--- Start of Material provided ---

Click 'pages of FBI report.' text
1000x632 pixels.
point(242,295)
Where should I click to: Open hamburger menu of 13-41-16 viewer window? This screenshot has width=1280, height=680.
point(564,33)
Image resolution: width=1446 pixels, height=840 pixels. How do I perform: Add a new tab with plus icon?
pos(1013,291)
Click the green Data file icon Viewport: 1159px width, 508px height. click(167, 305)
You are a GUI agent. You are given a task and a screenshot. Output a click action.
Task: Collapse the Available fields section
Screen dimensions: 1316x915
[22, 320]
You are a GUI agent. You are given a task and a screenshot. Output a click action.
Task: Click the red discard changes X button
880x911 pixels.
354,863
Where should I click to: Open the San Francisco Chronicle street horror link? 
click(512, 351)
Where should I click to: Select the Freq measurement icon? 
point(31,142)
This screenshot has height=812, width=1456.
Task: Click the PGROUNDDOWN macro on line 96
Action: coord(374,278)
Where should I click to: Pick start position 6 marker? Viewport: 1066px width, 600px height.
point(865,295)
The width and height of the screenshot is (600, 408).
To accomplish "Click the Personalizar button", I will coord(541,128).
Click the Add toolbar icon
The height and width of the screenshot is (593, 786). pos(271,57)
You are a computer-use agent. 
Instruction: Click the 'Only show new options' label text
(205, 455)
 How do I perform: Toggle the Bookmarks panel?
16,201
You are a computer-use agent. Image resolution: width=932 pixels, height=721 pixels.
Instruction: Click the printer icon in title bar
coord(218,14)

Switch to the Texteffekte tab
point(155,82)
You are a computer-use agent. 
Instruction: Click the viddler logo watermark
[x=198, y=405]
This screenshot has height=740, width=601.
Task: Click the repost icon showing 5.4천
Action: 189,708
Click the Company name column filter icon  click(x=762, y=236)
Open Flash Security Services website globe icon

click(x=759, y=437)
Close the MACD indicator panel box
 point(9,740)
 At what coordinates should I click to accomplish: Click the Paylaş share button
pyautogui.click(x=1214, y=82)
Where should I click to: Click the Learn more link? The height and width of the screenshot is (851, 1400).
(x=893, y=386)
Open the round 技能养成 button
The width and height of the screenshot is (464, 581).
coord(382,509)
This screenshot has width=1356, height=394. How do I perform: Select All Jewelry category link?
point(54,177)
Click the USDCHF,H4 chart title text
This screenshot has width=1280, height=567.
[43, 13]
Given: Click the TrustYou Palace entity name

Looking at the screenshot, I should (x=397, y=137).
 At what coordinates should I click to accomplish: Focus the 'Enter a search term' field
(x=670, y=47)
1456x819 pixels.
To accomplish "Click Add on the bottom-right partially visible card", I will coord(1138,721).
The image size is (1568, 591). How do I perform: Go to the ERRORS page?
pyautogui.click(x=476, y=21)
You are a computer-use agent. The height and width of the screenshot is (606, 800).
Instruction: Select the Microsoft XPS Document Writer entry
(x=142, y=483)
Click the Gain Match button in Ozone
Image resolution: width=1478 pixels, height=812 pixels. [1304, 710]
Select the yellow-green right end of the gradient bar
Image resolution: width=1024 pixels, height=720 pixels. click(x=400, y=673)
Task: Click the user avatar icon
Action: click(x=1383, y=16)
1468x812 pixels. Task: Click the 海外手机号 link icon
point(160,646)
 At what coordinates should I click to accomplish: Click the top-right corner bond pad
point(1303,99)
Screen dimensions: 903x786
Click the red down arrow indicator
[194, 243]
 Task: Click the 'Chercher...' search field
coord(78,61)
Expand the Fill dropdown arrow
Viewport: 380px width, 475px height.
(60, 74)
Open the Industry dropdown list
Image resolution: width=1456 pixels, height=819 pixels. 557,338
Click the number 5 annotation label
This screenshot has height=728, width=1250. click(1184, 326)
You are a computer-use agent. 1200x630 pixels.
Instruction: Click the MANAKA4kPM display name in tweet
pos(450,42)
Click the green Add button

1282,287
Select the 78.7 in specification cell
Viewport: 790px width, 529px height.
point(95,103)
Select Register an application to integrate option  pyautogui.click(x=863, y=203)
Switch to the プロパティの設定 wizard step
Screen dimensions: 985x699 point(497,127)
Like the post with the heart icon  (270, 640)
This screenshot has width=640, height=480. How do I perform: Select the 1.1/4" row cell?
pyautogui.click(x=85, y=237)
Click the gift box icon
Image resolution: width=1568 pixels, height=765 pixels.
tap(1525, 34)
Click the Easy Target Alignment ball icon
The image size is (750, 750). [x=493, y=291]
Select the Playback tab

--- End of Material provided ---

Aim of the task:
Render every line of the records above as a JSON list of strings, one string per line, omitting blank lines.

Complete output:
[
  "Click 'pages of FBI report.' text",
  "1000x632 pixels.",
  "point(242,295)",
  "Where should I click to: Open hamburger menu of 13-41-16 viewer window? This screenshot has width=1280, height=680.",
  "point(564,33)",
  "Image resolution: width=1446 pixels, height=840 pixels. How do I perform: Add a new tab with plus icon?",
  "pos(1013,291)",
  "Click the green Data file icon Viewport: 1159px width, 508px height. click(167, 305)",
  "You are a GUI agent. You are given a task and a screenshot. Output a click action.",
  "Task: Collapse the Available fields section",
  "Screen dimensions: 1316x915",
  "[22, 320]",
  "You are a GUI agent. You are given a task and a screenshot. Output a click action.",
  "Task: Click the red discard changes X button",
  "880x911 pixels.",
  "354,863",
  "Where should I click to: Open the San Francisco Chronicle street horror link? ",
  "click(512, 351)",
  "Where should I click to: Select the Freq measurement icon? ",
  "point(31,142)",
  "This screenshot has height=812, width=1456.",
  "Task: Click the PGROUNDDOWN macro on line 96",
  "Action: coord(374,278)",
  "Where should I click to: Pick start position 6 marker? Viewport: 1066px width, 600px height.",
  "point(865,295)",
  "The width and height of the screenshot is (600, 408).",
  "To accomplish \"Click the Personalizar button\", I will coord(541,128).",
  "Click the Add toolbar icon",
  "The height and width of the screenshot is (593, 786). pos(271,57)",
  "You are a computer-use agent. ",
  "Instruction: Click the 'Only show new options' label text",
  "(205, 455)",
  " How do I perform: Toggle the Bookmarks panel?",
  "16,201",
  "You are a computer-use agent. Image resolution: width=932 pixels, height=721 pixels.",
  "Instruction: Click the printer icon in title bar",
  "coord(218,14)",
  "Switch to the Texteffekte tab",
  "point(155,82)",
  "You are a computer-use agent. ",
  "Instruction: Click the viddler logo watermark",
  "[x=198, y=405]",
  "This screenshot has height=740, width=601.",
  "Task: Click the repost icon showing 5.4천",
  "Action: 189,708",
  "Click the Company name column filter icon  click(x=762, y=236)",
  "Open Flash Security Services website globe icon",
  "click(x=759, y=437)",
  "Close the MACD indicator panel box",
  " point(9,740)",
  " At what coordinates should I click to accomplish: Click the Paylaş share button",
  "pyautogui.click(x=1214, y=82)",
  "Where should I click to: Click the Learn more link? The height and width of the screenshot is (851, 1400).",
  "(x=893, y=386)",
  "Open the round 技能养成 button",
  "The width and height of the screenshot is (464, 581).",
  "coord(382,509)",
  "This screenshot has width=1356, height=394. How do I perform: Select All Jewelry category link?",
  "point(54,177)",
  "Click the USDCHF,H4 chart title text",
  "This screenshot has width=1280, height=567.",
  "[43, 13]",
  "Given: Click the TrustYou Palace entity name",
  "Looking at the screenshot, I should (x=397, y=137).",
  " At what coordinates should I click to accomplish: Focus the 'Enter a search term' field",
  "(x=670, y=47)",
  "1456x819 pixels.",
  "To accomplish \"Click Add on the bottom-right partially visible card\", I will coord(1138,721).",
  "The image size is (1568, 591). How do I perform: Go to the ERRORS page?",
  "pyautogui.click(x=476, y=21)",
  "You are a computer-use agent. The height and width of the screenshot is (606, 800).",
  "Instruction: Select the Microsoft XPS Document Writer entry",
  "(x=142, y=483)",
  "Click the Gain Match button in Ozone",
  "Image resolution: width=1478 pixels, height=812 pixels. [1304, 710]",
  "Select the yellow-green right end of the gradient bar",
  "Image resolution: width=1024 pixels, height=720 pixels. click(x=400, y=673)",
  "Task: Click the user avatar icon",
  "Action: click(x=1383, y=16)",
  "1468x812 pixels. Task: Click the 海外手机号 link icon",
  "point(160,646)",
  " At what coordinates should I click to accomplish: Click the top-right corner bond pad",
  "point(1303,99)",
  "Screen dimensions: 903x786",
  "Click the red down arrow indicator",
  "[194, 243]",
  " Task: Click the 'Chercher...' search field",
  "coord(78,61)",
  "Expand the Fill dropdown arrow",
  "Viewport: 380px width, 475px height.",
  "(60, 74)",
  "Open the Industry dropdown list",
  "Image resolution: width=1456 pixels, height=819 pixels. 557,338",
  "Click the number 5 annotation label",
  "This screenshot has height=728, width=1250. click(1184, 326)",
  "You are a computer-use agent. 1200x630 pixels.",
  "Instruction: Click the MANAKA4kPM display name in tweet",
  "pos(450,42)",
  "Click the green Add button",
  "1282,287",
  "Select the 78.7 in specification cell",
  "Viewport: 790px width, 529px height.",
  "point(95,103)",
  "Select Register an application to integrate option  pyautogui.click(x=863, y=203)",
  "Switch to the プロパティの設定 wizard step",
  "Screen dimensions: 985x699 point(497,127)",
  "Like the post with the heart icon  (270, 640)",
  "This screenshot has width=640, height=480. How do I perform: Select the 1.1/4\" row cell?",
  "pyautogui.click(x=85, y=237)",
  "Click the gift box icon",
  "Image resolution: width=1568 pixels, height=765 pixels.",
  "tap(1525, 34)",
  "Click the Easy Target Alignment ball icon",
  "The image size is (750, 750). [x=493, y=291]",
  "Select the Playback tab"
]